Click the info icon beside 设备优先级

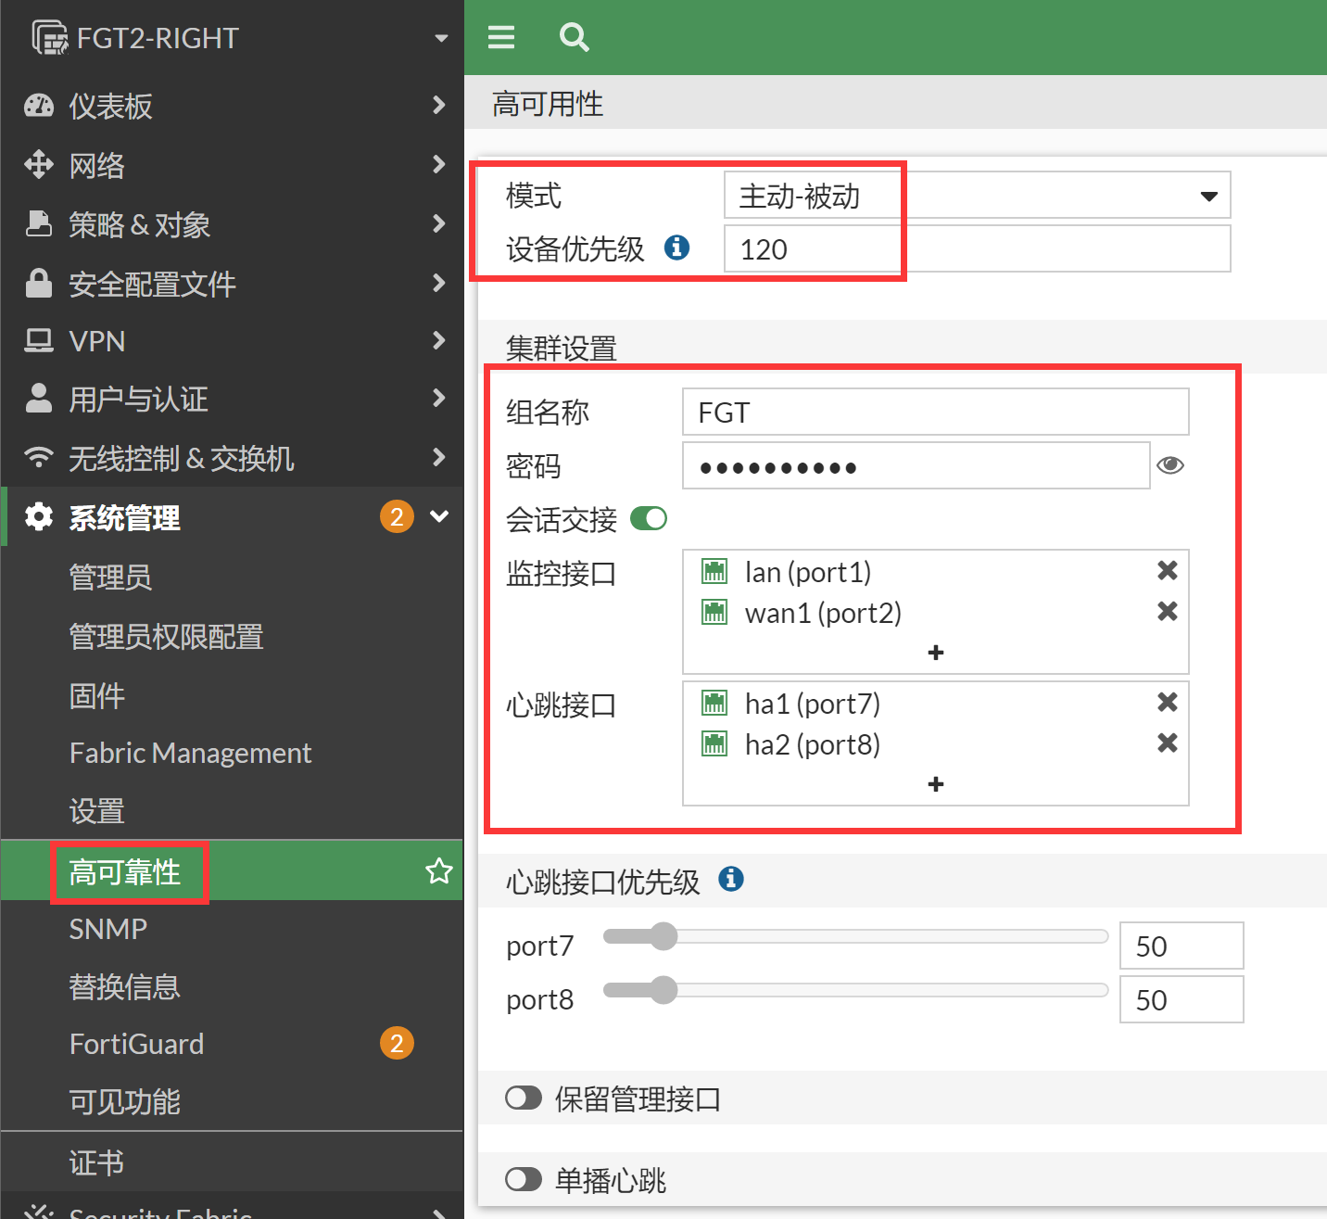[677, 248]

* * *

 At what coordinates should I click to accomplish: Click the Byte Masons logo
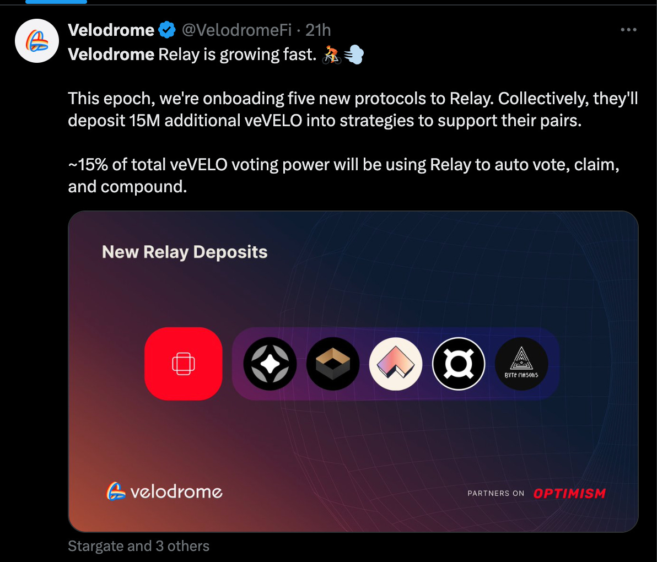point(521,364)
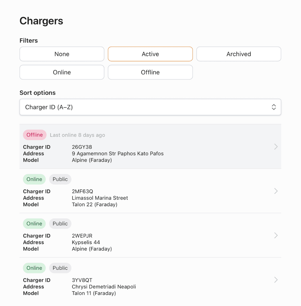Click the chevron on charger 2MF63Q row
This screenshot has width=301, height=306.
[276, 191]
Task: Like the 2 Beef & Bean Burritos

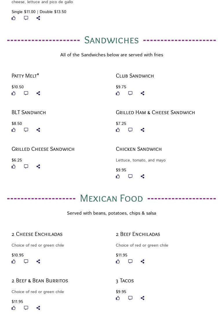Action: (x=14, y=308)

* * *

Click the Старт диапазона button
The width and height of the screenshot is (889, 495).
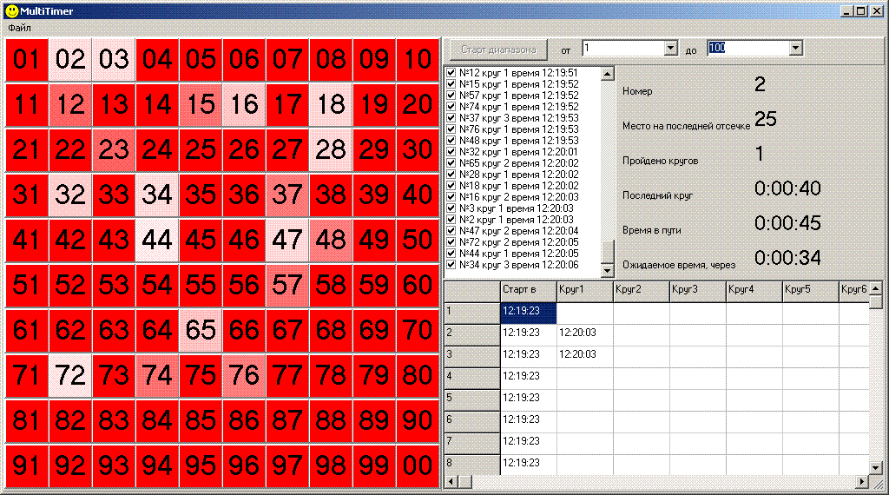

What the task requires >>
Only the lines above from the one with "Click the Старт диапазона button" through the one with "The width and" should be duplicated, character for character.

Answer box >>
Click the Старт диапазона button
The width and height of the screenshot is (889, 495).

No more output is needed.